His dad’s end goal, it seemed, was to find the perfect fruits for south Louisiana, a quest that took considerable patience.
He paid attention to which trees had certain characteristics — tolerance to the heat and humidity, disease resistance. Once he’d selected those varieties, he then had to wait years to see what kind of fruit it would produce, how often and how much.
When Perdue Jr. sold the farm 30 years ago and moved his family to St. Amant, it was with one caveat — that he be allowed to come back in the fall and transplant a particular pear tree.
To this day, the family isn’t sure what made Perdue Jr. pick that tree, as it hadn’t yet produced any pears.
“I guess he just had a hunch it would be a good mix (of characteristics),” Perdue III said.
He turned out to be right.
The fruit from this tree, which the family calls the Perdue Pear, started producing fruit that year, and has produced a smooth-textured, sweet pear in abundance for 29 of the last 30 years in their St. Amant back yard.
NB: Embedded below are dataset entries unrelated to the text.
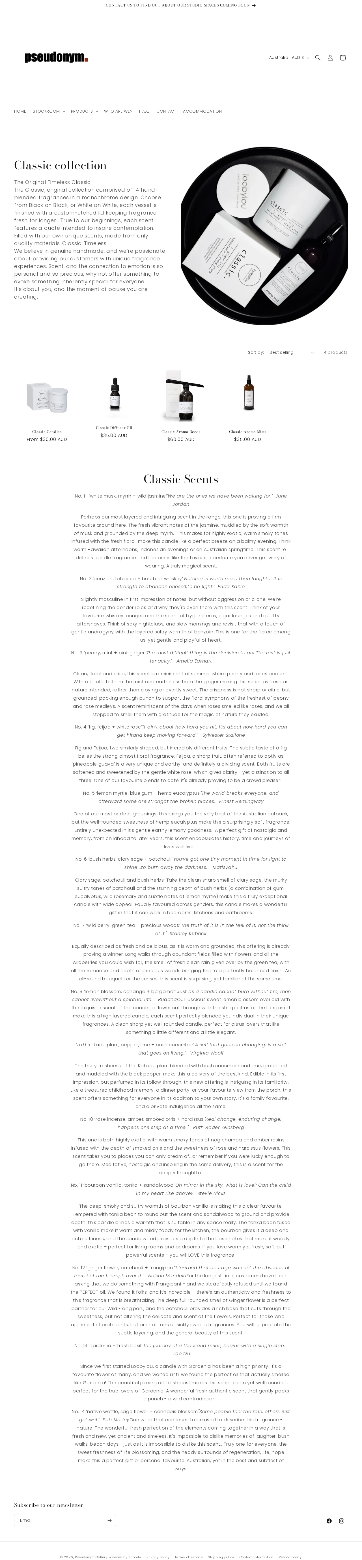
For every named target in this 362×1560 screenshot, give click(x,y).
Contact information (256, 1557)
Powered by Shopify (125, 1557)
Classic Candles (47, 431)
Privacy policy (158, 1557)
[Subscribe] (109, 1520)
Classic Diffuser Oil (114, 427)
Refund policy (290, 1557)
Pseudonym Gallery (91, 1557)
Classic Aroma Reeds (181, 431)
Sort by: (256, 352)
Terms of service (188, 1557)
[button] (48, 111)
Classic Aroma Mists (248, 431)
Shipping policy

“It’s not a Barlett. Bartletts are the gold standard for pears,” said Jimmy Boudreaux, a professor with LSU’s Department of Plant, Environmental and Soil Sciences. “But (the Perdue Pear fruits) have very few grit cells, and (the tree) is disease resistant. For the south, it’s a good tree.” Grit cells, Boudreaux said, are what produce the gritty feel some pears have.
Perdue turned out to be right on a lot of points about this tree. It has never fallen prey to blights — a disease that plagues many pear trees in the southeastern U.S. — and the angle of its limbs to the tree trunk are wide.
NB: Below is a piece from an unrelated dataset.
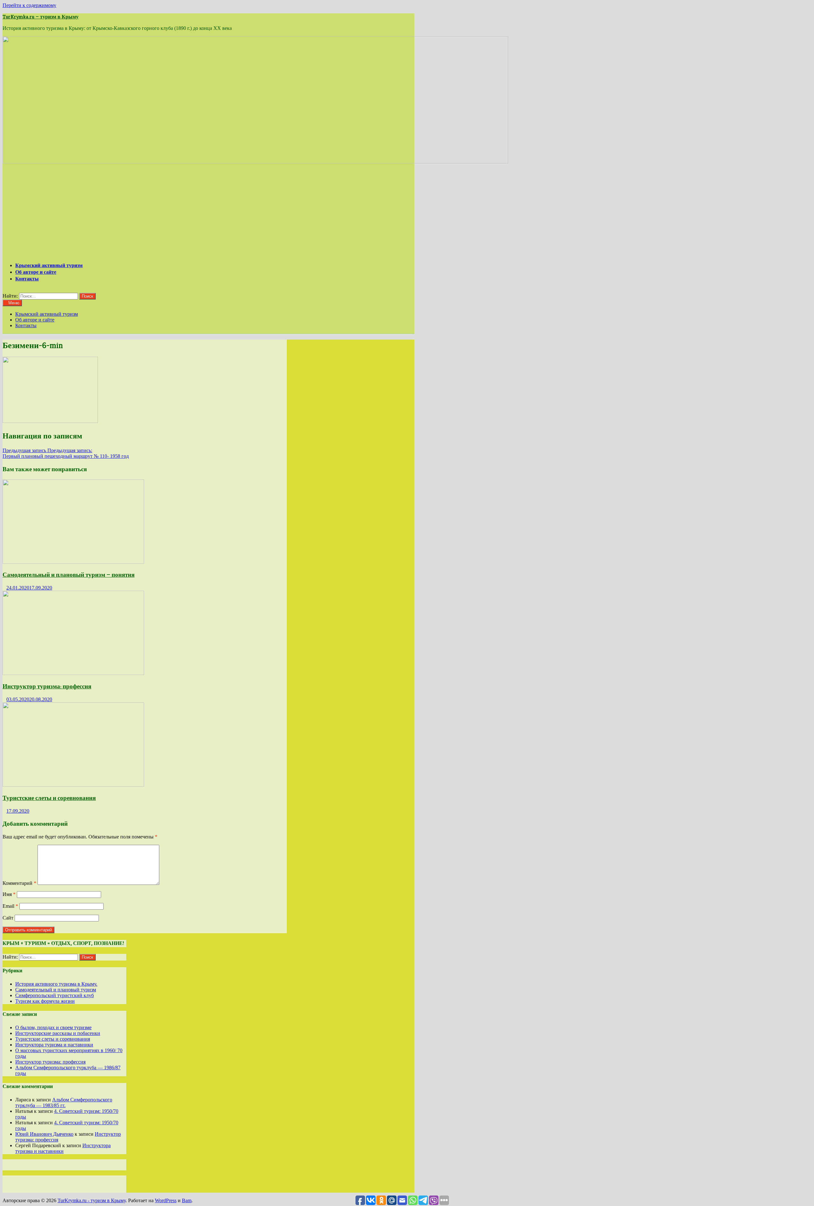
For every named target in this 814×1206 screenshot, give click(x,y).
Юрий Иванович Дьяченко (44, 1134)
That becomes important as the limbs start to bear weight, either of an ice storm, or of fruit. Many pear trees have very narrow limb angles, making them susceptible to splitting off the tree when weight is added.
Randel “Panco” Badeaux, who married into the family, started calling LSU in about 2004, trying to get someone to take a look at the pears, and tell them if they had anything special in the tree.